これほどまでに彼女のことを心配しているということは、きっとイグノーさんもカリーナさんのことを大切に想っていたのだろう。
「話を戻すが、その『黒髪の青年』というのは、俺のことで間違いないんだな?」
《ああ……。おそらくこれが君たちとの最初で最後の会話だろう》
「どういうことだ?」
《私の未練は今この瞬間になくなった。故に私はもうじき天に召される。それと同時に、私の力によって留まざるを得なかった町の人たちの魂も、解放されるだろう》
すると、イグノーさんの体がさらに光り始めた。
《サイモンと同じ道を歩む者よ。その道は極めて長く、過酷だ。私たちと同じ過ちを繰り返さぬよう、永遠の世界から君たちを見守るとしよう。さあ、これを受け取ってくれ》
イグノーさんは懐から、緑色に輝く宝玉のようなものを取り出した。
《この『グリーンオーブ』は、魔王の城へと導く不死鳥ラーミアを復活させるための大事な宝玉。このオーブをあと五つ集めるのだ。ただし、このオーブを奪おうとする魔の者たちも動き出すだろう。君たちの未来に幸多からんことを願っている》
イグノーさんの手からユウリの手にグリーンオーブが渡った途端、目映い光が部屋の中を埋め尽くす。それは以前カザーブで、幽霊として現れた私の師匠が消えたときと同じような現象だった。
《もし、カリーナに会うことがあったら、伝えてくれ。『君を愛している』と。そして、『私の分まで生きていてくれ』と》
そう言うと、イグノーさんの体は完全に光と共に消えた。と同時に、辺りの景色がもとの瓦礫の牢屋へと戻る。

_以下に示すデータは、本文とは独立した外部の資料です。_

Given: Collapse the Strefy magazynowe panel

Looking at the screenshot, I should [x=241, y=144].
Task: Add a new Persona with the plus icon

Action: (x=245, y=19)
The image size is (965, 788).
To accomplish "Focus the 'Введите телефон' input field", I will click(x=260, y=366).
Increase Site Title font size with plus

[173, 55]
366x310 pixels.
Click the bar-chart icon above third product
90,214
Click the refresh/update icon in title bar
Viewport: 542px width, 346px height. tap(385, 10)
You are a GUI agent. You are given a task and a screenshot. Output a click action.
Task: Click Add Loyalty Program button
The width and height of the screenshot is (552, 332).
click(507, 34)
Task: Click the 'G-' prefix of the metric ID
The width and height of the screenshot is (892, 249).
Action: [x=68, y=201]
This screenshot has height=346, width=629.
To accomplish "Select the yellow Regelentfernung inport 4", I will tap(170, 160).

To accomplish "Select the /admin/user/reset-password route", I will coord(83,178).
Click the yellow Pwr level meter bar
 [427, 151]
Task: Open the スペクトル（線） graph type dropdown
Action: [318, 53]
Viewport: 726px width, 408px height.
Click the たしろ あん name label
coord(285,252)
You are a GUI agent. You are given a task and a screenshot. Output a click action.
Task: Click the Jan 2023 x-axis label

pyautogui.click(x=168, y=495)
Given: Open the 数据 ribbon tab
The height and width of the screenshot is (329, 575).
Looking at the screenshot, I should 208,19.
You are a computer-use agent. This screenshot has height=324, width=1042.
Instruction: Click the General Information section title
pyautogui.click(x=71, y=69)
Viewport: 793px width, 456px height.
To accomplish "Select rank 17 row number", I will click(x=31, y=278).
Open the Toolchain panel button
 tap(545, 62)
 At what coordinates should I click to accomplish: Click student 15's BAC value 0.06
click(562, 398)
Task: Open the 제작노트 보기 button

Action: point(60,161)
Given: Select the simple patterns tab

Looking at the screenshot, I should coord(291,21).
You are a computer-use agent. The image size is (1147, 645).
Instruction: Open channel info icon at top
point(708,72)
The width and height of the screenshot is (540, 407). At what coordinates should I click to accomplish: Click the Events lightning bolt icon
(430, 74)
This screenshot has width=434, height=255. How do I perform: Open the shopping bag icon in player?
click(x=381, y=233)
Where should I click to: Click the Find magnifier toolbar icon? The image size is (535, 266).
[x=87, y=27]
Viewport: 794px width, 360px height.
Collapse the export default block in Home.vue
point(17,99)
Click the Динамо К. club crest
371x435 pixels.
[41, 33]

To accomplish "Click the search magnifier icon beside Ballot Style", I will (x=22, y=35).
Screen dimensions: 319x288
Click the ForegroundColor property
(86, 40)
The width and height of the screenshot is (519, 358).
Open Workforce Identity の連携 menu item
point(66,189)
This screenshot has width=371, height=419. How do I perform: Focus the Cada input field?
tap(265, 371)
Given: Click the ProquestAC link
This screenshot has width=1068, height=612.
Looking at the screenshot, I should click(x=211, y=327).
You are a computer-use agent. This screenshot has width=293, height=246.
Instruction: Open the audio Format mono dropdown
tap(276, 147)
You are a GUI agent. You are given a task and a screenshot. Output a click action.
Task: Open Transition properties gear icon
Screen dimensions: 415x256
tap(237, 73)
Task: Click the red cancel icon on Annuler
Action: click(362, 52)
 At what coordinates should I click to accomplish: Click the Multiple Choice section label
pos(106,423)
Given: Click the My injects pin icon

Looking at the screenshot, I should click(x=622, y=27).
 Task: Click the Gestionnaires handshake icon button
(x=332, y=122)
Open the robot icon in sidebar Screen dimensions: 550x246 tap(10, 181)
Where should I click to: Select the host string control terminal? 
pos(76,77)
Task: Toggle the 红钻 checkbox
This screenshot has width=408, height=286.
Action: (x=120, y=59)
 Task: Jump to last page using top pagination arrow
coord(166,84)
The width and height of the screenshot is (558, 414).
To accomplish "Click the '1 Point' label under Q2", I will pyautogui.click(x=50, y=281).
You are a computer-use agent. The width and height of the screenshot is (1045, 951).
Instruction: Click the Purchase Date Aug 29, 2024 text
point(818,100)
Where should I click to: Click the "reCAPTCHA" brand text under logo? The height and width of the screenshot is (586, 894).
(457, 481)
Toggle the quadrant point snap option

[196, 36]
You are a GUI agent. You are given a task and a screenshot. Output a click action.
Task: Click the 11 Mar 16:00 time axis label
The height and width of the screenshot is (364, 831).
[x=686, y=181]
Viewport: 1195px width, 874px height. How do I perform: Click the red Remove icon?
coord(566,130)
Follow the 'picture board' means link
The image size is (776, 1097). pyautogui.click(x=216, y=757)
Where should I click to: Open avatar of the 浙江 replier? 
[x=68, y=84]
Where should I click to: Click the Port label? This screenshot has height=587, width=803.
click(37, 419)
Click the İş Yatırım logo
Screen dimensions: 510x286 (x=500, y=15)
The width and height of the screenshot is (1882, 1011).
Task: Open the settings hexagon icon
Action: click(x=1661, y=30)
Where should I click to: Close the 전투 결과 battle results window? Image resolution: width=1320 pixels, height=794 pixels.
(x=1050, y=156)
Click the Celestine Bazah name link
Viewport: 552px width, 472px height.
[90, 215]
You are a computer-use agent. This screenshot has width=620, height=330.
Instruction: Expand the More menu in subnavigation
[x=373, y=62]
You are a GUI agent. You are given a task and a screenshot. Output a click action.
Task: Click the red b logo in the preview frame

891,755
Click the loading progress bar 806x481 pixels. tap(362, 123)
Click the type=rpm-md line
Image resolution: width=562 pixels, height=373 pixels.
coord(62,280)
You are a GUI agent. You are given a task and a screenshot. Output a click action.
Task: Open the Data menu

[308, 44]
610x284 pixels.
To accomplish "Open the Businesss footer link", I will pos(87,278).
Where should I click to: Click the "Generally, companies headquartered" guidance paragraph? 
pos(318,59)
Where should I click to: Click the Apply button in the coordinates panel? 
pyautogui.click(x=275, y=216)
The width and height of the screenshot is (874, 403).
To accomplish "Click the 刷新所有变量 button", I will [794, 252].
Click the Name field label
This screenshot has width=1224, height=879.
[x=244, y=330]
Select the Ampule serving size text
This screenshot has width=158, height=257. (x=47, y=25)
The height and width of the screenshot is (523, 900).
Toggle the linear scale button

真っ暗な夜空は重く垂れ込めた曇り空へと戻り、ユウリの足元には最初に見た骸骨と杖が転がっている。
まるで、夢でも見ていたかのようだった。
「去り際にずいぶんと重大な情報を残していってくれたな」
一方で、余韻に浸る気分を台無しにするセリフを吐くユウリ。でも確かに、不死鳥ラーミアを甦らせるには、あと五つのオーブが必要だという、この上なく大事な情報を手に入れた。そして、そのオーブを狙う魔の者ーーおそらく魔王軍のことだろうーーの存在も。
「最後の伝言、カリーナさんに伝えなきゃね」
無実の罪で牢に入れられたことを嘆くどころか、彼女の安否をただ心配していたイグノーさん。想い合う二人の気持ちを考えると、胸が苦しくなる。
それでも、あの言葉だけは、どうしても伝えなければならない。